§ **RECORDED INFORMATION**:
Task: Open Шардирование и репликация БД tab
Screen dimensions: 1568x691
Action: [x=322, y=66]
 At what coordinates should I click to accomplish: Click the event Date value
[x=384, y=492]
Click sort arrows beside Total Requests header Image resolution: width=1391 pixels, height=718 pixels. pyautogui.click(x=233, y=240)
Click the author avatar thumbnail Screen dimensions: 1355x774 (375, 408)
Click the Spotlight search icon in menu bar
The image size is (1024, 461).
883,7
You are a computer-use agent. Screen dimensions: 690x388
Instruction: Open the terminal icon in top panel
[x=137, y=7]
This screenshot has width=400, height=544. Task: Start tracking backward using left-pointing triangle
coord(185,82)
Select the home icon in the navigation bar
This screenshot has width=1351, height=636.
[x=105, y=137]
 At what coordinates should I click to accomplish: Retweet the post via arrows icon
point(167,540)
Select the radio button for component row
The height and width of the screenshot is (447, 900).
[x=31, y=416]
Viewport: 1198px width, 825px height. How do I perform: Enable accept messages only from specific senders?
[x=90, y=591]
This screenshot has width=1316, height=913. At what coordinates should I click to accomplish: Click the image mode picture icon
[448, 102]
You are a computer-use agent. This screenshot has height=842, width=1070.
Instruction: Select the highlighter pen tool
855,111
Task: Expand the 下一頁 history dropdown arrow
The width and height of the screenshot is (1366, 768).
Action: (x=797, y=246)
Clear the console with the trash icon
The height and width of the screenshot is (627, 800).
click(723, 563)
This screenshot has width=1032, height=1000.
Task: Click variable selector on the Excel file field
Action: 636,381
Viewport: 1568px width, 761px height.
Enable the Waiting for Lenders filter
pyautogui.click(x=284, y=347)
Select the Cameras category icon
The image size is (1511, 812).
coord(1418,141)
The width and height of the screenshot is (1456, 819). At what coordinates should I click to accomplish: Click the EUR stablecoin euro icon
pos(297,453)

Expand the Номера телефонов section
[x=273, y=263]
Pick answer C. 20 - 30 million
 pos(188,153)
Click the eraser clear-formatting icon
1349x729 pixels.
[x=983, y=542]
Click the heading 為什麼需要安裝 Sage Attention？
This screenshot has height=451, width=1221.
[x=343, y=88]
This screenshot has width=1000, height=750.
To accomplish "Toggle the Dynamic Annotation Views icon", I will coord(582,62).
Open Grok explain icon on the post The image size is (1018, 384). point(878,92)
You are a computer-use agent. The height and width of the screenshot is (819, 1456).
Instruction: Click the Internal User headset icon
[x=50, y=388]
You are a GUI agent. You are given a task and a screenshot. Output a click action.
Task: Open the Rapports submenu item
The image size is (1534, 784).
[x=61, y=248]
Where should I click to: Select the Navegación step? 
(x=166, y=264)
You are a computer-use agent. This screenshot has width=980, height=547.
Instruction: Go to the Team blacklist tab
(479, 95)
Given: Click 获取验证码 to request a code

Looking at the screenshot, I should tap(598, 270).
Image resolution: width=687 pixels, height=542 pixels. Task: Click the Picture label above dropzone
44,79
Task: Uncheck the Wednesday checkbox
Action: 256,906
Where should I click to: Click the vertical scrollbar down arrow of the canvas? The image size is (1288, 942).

§ **WHAT TO PRODUCE**: Reproduce the listing above in full, replacing each occurrence of "Screen dimensions" with "Display size" and changing nothing else.

§ **FINISHED TASK**:
Task: Open Шардирование и репликация БД tab
Display size: 1568x691
Action: [x=322, y=66]
 At what coordinates should I click to accomplish: Click the event Date value
[x=384, y=492]
Click sort arrows beside Total Requests header Image resolution: width=1391 pixels, height=718 pixels. pyautogui.click(x=233, y=240)
Click the author avatar thumbnail Display size: 1355x774 (375, 408)
Click the Spotlight search icon in menu bar
The image size is (1024, 461).
883,7
You are a computer-use agent. Display size: 690x388
Instruction: Open the terminal icon in top panel
[x=137, y=7]
This screenshot has width=400, height=544. Task: Start tracking backward using left-pointing triangle
coord(185,82)
Select the home icon in the navigation bar
This screenshot has width=1351, height=636.
[x=105, y=137]
 At what coordinates should I click to accomplish: Retweet the post via arrows icon
point(167,540)
Select the radio button for component row
The height and width of the screenshot is (447, 900).
[x=31, y=416]
Viewport: 1198px width, 825px height. How do I perform: Enable accept messages only from specific senders?
[x=90, y=591]
This screenshot has width=1316, height=913. At what coordinates should I click to accomplish: Click the image mode picture icon
[448, 102]
You are a computer-use agent. This screenshot has height=842, width=1070.
Instruction: Select the highlighter pen tool
855,111
Task: Expand the 下一頁 history dropdown arrow
The width and height of the screenshot is (1366, 768).
Action: (x=797, y=246)
Clear the console with the trash icon
The height and width of the screenshot is (627, 800).
click(723, 563)
This screenshot has width=1032, height=1000.
Task: Click variable selector on the Excel file field
Action: 636,381
Viewport: 1568px width, 761px height.
Enable the Waiting for Lenders filter
pyautogui.click(x=284, y=347)
Select the Cameras category icon
The image size is (1511, 812).
coord(1418,141)
The width and height of the screenshot is (1456, 819). At what coordinates should I click to accomplish: Click the EUR stablecoin euro icon
pos(297,453)

Expand the Номера телефонов section
[x=273, y=263]
Pick answer C. 20 - 30 million
 pos(188,153)
Click the eraser clear-formatting icon
1349x729 pixels.
[x=983, y=542]
Click the heading 為什麼需要安裝 Sage Attention？
This screenshot has height=451, width=1221.
[x=343, y=88]
This screenshot has width=1000, height=750.
To accomplish "Toggle the Dynamic Annotation Views icon", I will coord(582,62).
Open Grok explain icon on the post The image size is (1018, 384). point(878,92)
You are a computer-use agent. The height and width of the screenshot is (819, 1456).
Instruction: Click the Internal User headset icon
[x=50, y=388]
You are a GUI agent. You are given a task and a screenshot. Output a click action.
Task: Open the Rapports submenu item
The image size is (1534, 784).
[x=61, y=248]
Where should I click to: Select the Navegación step? 
(x=166, y=264)
You are a computer-use agent. This screenshot has width=980, height=547.
Instruction: Go to the Team blacklist tab
(479, 95)
Given: Click 获取验证码 to request a code

Looking at the screenshot, I should tap(598, 270).
Image resolution: width=687 pixels, height=542 pixels. Task: Click the Picture label above dropzone
44,79
Task: Uncheck the Wednesday checkbox
Action: 256,906
Where should I click to: Click the vertical scrollbar down arrow of the canvas? The image size is (1288, 942).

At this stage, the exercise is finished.